__Provided text__:
If the setting is too high, it may cause speech distortion. If the setting is too low, it is unable to update BF filters so the previous filters will be used for spatial filtering. Please be careful to use this parameter. This parameter must be referred to the actual recording volume of microphones. If the volume is too low and this parameter is set to a large value, the frame will be treated as noise. The value range is [-80, 0], the recommend value is -20, and the step size is 1.

1.2.2. Diagonal loading¶

By adding a diagonal loading to the diagonal elements of the matrix for regularization, it can be ensured that the inverse matrix must exist and hence improve the robustness of Beamforming. Please be careful to use this parameter. If the setting is too high, it will cause Beamforming result not good enough. If the setting is too low, it will cause speech distortion. The value range is [100, 1], the recommend value is 10, and the step size is 1.

__Activity list__:
**A.** Please repeat the part of the beamforming text starting with "By adding a" and going on through "10, and the step size is 1.".
**B.** List every sentence in the beamforming text that begins with the word "If".

__Material provided__:

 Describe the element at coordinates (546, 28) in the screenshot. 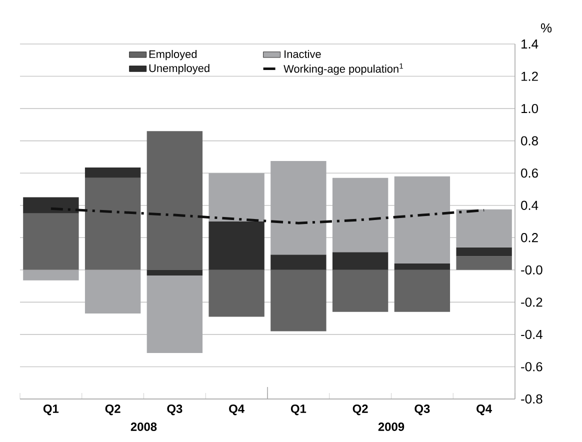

__Answers to the exercises__:
**A.**
By adding a diagonal loading to the diagonal elements of the matrix for regularization, it can be ensured that the inverse matrix must exist and hence improve the robustness of Beamforming. Please be careful to use this parameter. If the setting is too high, it will cause Beamforming result not good enough. If the setting is too low, it will cause speech distortion. The value range is [100, 1], the recommend value is 10, and the step size is 1.

**B.**
- If the setting is too high, it may cause speech distortion.
- If the setting is too low, it is unable to update BF filters so the previous filters will be used for spatial filtering.
- If the volume is too low and this parameter is set to a large value, the frame will be treated as noise.
- If the setting is too high, it will cause Beamforming result not good enough.
- If the setting is too low, it will cause speech distortion.